#Machine Learning on GCMP data
Goal is to try predicting interesting features like functional group from microbial data.
Inputs include the original OTU tables, taxon-summarized OTU tables, PICRUSt predictions.

In [1]:
#Import relevant libraries
from os.path import join,abspath

#Set up useful paths
otu_table_all = "../input/otu_table_mc2_wtax_no_pynast_failures_no_organelles_even1000.biom"
otu_table_coral_only = "../input/otu_table_mc2_wtax_no_pynast_failures_no_organelles_coral_tissue_mucus_skeleton_only.biom"
ko_table = "../input/ko_predictions.biom"
cog_table = "../input/cog_predictions.biom"

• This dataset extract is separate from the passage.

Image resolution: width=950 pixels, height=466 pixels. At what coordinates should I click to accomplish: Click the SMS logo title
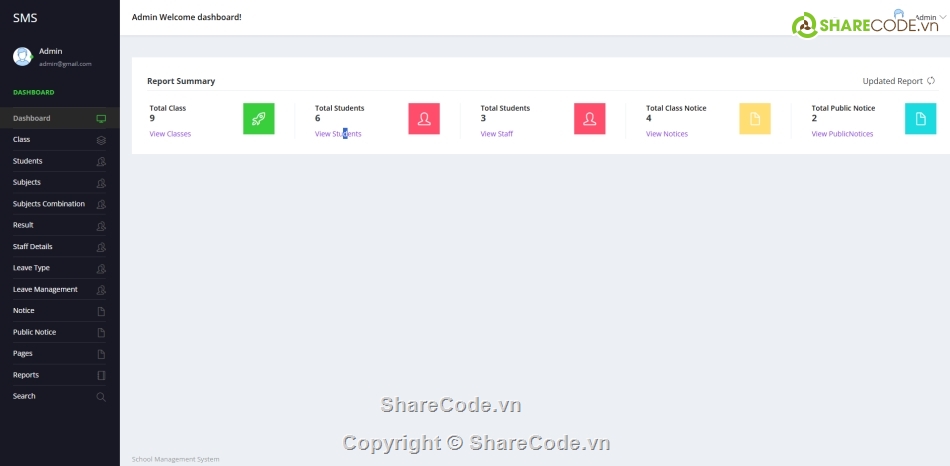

output_folder = "../output"
mapping_file = "../input/gcmp16S_map_r23.txt"

taxa_summary_folder_coral_only = join(output_folder,"taxa_summary_coral_only")
otu_table_L6_coral_only = join(taxa_summary_folder_coral_only,"otu_table_mc2_wtax_no_pynast_failures_no_organelles_coral_tissue_mucus_skeleton_only_L6.biom")
otu_table_L4_coral_only = join(taxa_summary_folder_coral_only,"otu_table_mc2_wtax_no_pynast_failures_no_organelles_coral_tissue_mucus_skeleton_only_L4.biom")
otu_table_L2_coral_only = join(taxa_summary_folder_coral_only,"otu_table_mc2_wtax_no_pynast_failures_no_organelles_coral_tissue_mucus_skeleton_only_L2.biom")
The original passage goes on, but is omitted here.